Perhaps he was sad at leaving the lovely girl and the spring evening, and returning to the stuffy train, or perhaps he was sorry, as I was, for her, and for himself, and for me, and for all the passengers that were languidly and unwillingly creeping toward their several compartments. As we walked past a window at which a pale, red-haired telegraph operator was sitting over his instrument, the officer, seeing his pompadour curls, and his faded, bony face, sighed again, and said:
"I'll bet you that operator is in love with the little beauty. To live among these lonely fields, under the same roof with that lovely little creature, and not to fall in love with her would be superhuman. And, oh, my friend, what a misfortune, what a mockery, to be a round-shouldered, threadbare, colourless, earnest, sensible man and to fall in love with that beautiful, foolish child, who is not worth a thought from any one ! Or, worse still, supposing this operator is in love with her, and at the same time married to a woman as round-shouldered, and threadbare, and colourless, and sensible as himself ! What misery ! "
Near our compartment the train conductor was leaning against the platform railing, gazing in the direction of the beautiful girl. His flabby, dissipated, wrinkled face, haggard with the weariness of sleepless nights and the motion of the train, wore an expression of profoundest melancholy, as if in this girl he saw the spectre of his youth, his happiness, his sober ways, his wife, and his children. His heart was full of repentance, and he felt with his whole being that this girl was not for him and that, with his premature old age, his awkwardness, and his bloated face, every-day, human happiness was as far beyond his reach as was the sky.

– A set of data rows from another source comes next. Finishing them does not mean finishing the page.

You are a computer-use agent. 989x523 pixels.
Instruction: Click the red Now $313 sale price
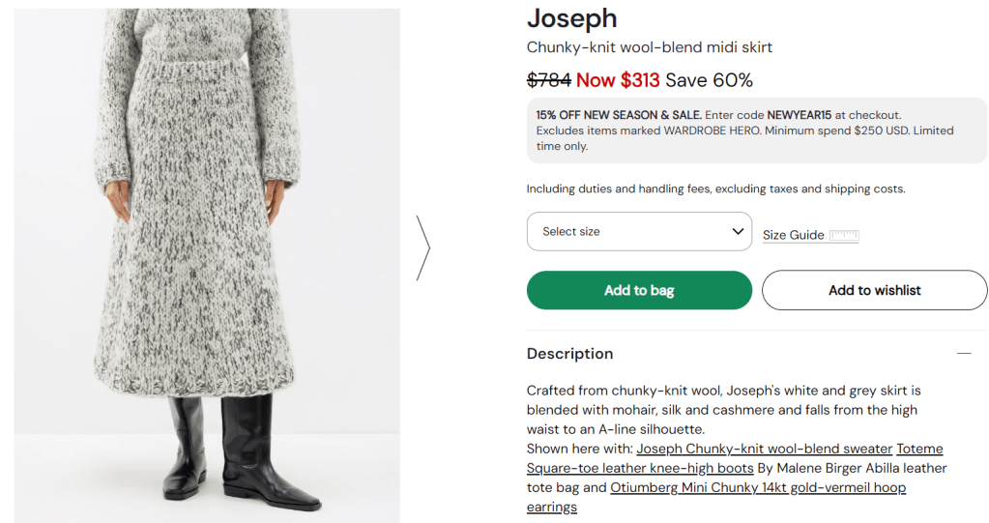(618, 80)
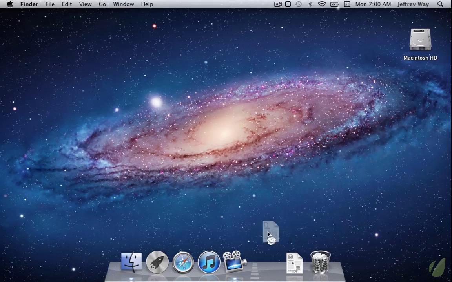Launch Launchpad rocket icon in Dock
452x282 pixels.
[157, 262]
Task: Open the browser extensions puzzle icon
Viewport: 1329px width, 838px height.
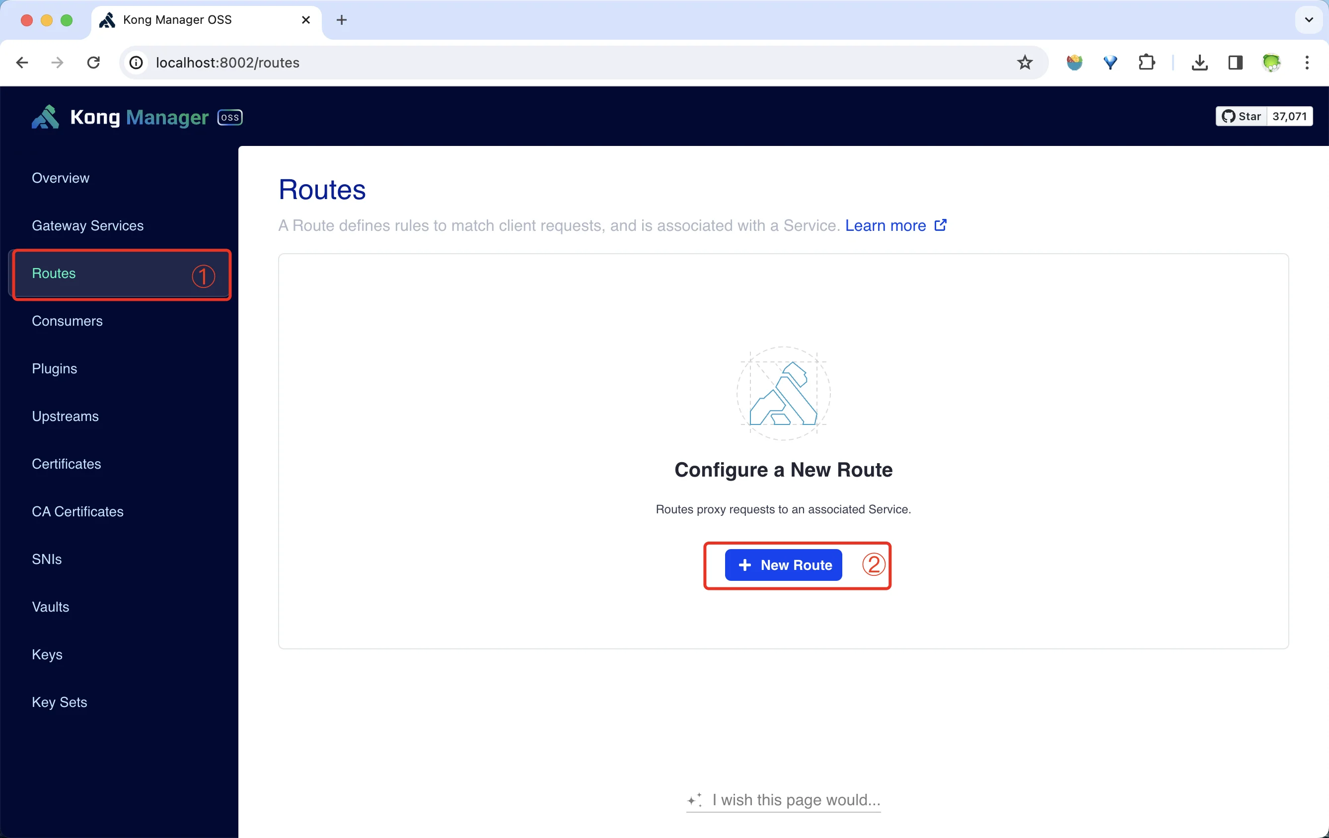Action: tap(1147, 62)
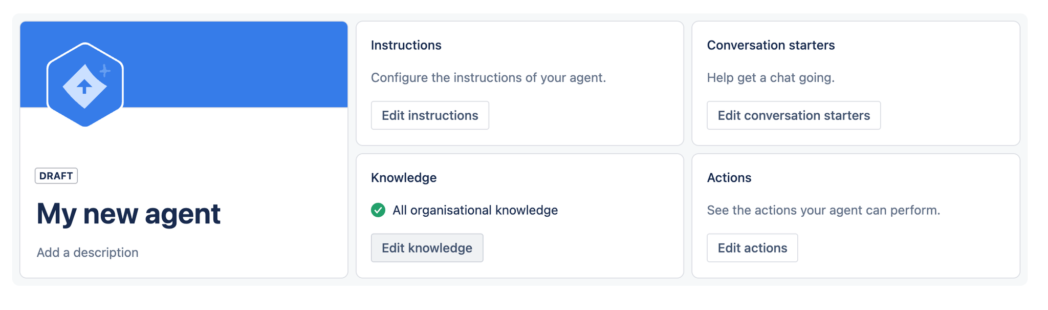Click the sparkle star on the avatar
The height and width of the screenshot is (310, 1048).
click(105, 71)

The third bell clanged, the whistle blew, and the train moved slowly away. Past our windows flashed the conductor, the station superintendent, the garden, and at last the beautiful girl herself with her sweet, childishly cunning smile.

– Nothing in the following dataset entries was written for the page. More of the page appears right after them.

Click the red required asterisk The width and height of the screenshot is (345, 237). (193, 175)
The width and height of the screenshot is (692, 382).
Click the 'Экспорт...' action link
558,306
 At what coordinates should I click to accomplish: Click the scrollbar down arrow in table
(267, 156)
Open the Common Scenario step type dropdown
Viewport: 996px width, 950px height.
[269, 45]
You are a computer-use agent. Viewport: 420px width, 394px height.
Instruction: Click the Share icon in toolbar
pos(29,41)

By leaning out of the window and looking back, I could see her walking up and down the platform in front of the window where the telegraph operator was sitting, watching the train and pinning up a stray lock of hair. Then she ran into the garden. The station was no longer kindled by the western light; though the fields were level and bare, the sun's rays had faded from them, and the smoke from our engine lay in black, rolling masses upon the green velvet of the winter wheat. A sense of sadness pervaded the spring air, the darkling sky, and the railway-carriage.
Our friend the conductor came into our compartment and lit the lamp.